Methods: We recruited participants through 17 Rheumatology clinics in National
Health Service (NHS) Hospitals across the UK. The internal construct validity
(unidimensionality) was assessed using (i) Confirmatory Factor Analysis (CFA)
(ii) Mokken scaling and (iii) Rasch model (including the stochastic ordering of
items, unidimensionality and local independence). The RUMM2030 software was
used, utilising the partial credit parameterisation of the Rasch model.
Results: Responders (n=340) had a mean age of 62 years (SD 12.1), and average
disease duration was 14.4 years (SD 11.7).

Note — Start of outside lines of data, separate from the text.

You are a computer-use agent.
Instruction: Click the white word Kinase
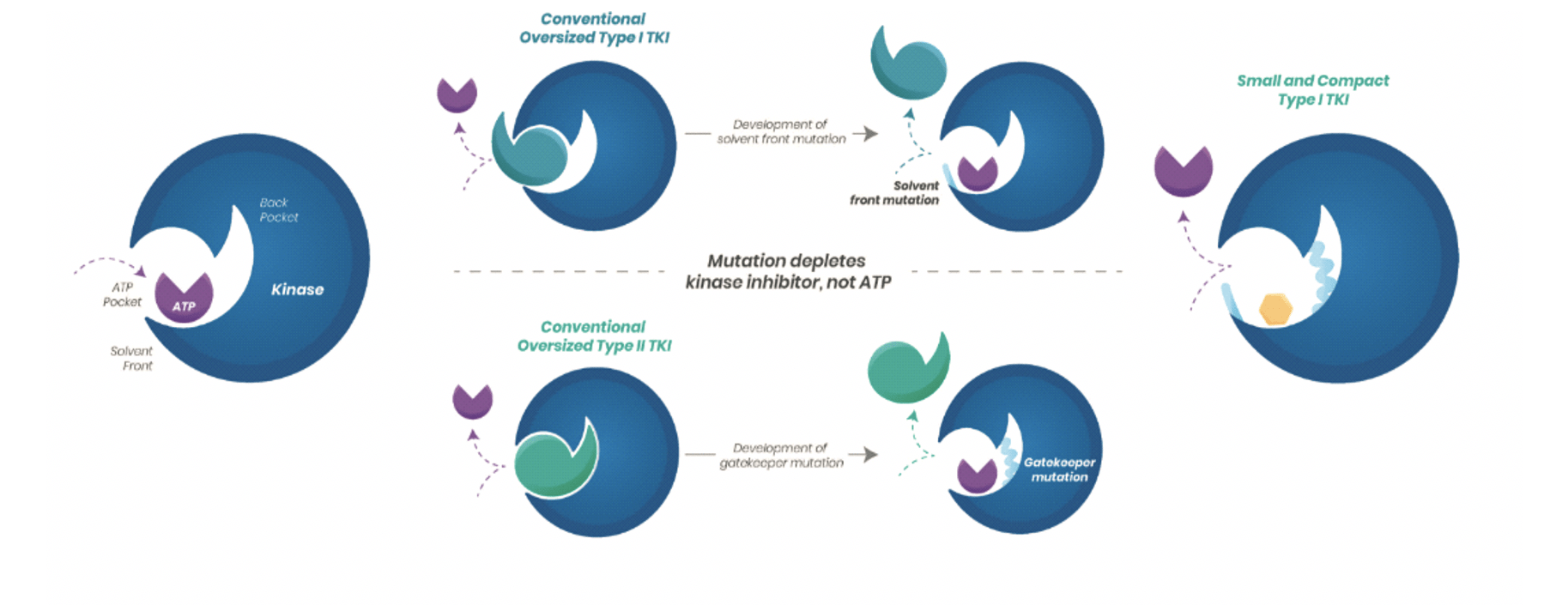tap(297, 290)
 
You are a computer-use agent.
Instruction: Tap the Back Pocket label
tap(279, 210)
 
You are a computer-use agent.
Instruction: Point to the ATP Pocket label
tap(122, 294)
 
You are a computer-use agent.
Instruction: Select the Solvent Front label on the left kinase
tap(131, 359)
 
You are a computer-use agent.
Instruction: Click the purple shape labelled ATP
tap(184, 298)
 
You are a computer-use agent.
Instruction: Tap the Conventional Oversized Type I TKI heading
tap(594, 28)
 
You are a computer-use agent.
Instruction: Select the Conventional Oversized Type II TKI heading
tap(594, 336)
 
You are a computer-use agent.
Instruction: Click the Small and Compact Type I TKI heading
tap(1312, 90)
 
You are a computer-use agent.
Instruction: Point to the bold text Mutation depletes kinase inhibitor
tap(788, 271)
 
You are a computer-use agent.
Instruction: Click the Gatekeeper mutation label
tap(1059, 469)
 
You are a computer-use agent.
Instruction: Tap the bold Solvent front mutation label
tap(894, 193)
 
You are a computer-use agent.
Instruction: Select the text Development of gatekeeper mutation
tap(781, 456)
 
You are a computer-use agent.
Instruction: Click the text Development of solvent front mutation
tap(781, 131)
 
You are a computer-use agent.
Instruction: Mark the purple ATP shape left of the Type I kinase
tap(457, 94)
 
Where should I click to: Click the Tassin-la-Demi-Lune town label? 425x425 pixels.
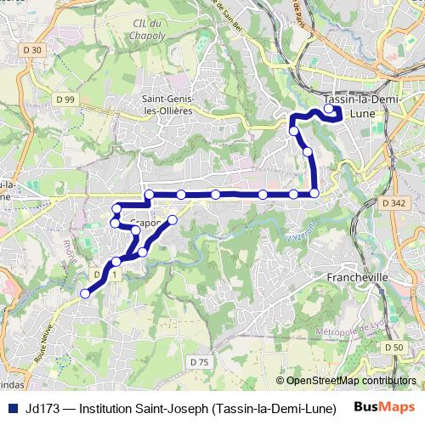pyautogui.click(x=356, y=105)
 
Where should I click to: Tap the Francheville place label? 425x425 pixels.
pyautogui.click(x=357, y=277)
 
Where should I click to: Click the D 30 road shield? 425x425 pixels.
pyautogui.click(x=33, y=50)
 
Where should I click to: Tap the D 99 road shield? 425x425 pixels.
pyautogui.click(x=65, y=99)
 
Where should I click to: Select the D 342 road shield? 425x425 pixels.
pyautogui.click(x=394, y=203)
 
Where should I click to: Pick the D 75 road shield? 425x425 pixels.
pyautogui.click(x=200, y=362)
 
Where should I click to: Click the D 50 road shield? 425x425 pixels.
pyautogui.click(x=394, y=348)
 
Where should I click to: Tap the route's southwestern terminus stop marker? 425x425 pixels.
pyautogui.click(x=84, y=293)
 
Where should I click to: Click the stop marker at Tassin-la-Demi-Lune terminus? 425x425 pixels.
pyautogui.click(x=329, y=109)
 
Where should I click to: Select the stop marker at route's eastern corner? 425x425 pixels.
pyautogui.click(x=314, y=194)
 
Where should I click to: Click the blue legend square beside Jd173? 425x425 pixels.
pyautogui.click(x=12, y=405)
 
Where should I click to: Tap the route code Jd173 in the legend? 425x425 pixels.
pyautogui.click(x=43, y=405)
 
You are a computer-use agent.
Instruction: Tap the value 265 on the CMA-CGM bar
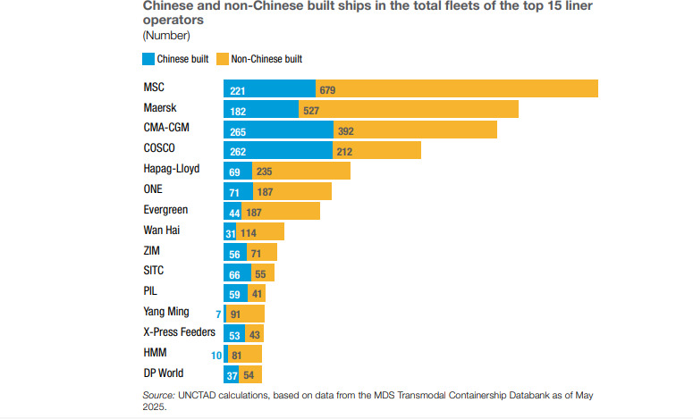point(237,130)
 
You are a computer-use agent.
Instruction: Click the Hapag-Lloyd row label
point(171,169)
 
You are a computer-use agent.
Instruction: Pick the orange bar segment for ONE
point(295,190)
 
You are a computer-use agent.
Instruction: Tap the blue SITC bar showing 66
point(237,272)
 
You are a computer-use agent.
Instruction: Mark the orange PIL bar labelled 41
point(257,293)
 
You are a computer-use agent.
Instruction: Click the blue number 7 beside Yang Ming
point(217,314)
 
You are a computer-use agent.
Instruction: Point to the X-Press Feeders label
point(178,331)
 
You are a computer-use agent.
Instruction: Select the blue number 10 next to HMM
point(216,355)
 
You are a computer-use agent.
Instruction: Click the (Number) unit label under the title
point(166,36)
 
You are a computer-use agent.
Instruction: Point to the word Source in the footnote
point(158,394)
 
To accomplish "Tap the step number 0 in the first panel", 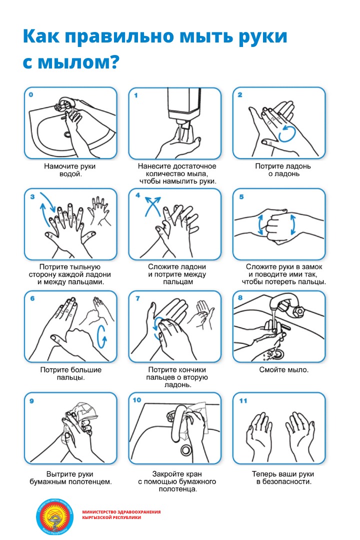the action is pyautogui.click(x=32, y=94).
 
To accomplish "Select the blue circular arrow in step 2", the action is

Of these, 73.8% were women and a
third (32.3%) were employed. Just over half (55.9%) were on combination
therapy, and 7.4% were on biologic drugs. A CFA failed to support a total score
from the 33 items (Chi Square 3552:df 464:p<0.0001; RMSEA 0.066 (90% CI:
0.064-0.068); CFI .985; TLI 0.984); the 25 items (Chi Square 2836:df
275:p<0.0001; RMSEA 0.078(90CI: 0.076-0.081); CFI .987; TLI 0.986; or the 14
item version (Chi Square 1228:df 77:p<0.0001; RMSEA 0.099(90CI:
0.094-0.104). Based on the 25 item version the three domain structure (i.e. Obligatory,
Committed and Discretionary activities) of the item set also failed (Chi Square
2693:df 272:p<0.0001; RMSEA 0.076(90CI: 0.074-0.079); CFI .987; TLI 0.986). Fit of the data from the VLA to the
Rasch model is shown in Table 1. The stochastic ordering (fit) and
unidimensionality assumptions were not satisfied. The VLAs was characterised by
multidimensionality and misfit, which may have been influenced by extensive
clusters of residual item correlations. While reliability was high in all
cases, this could be expected to be inflated in the presence of local response
dependency, as identified through the residual correlation patterns.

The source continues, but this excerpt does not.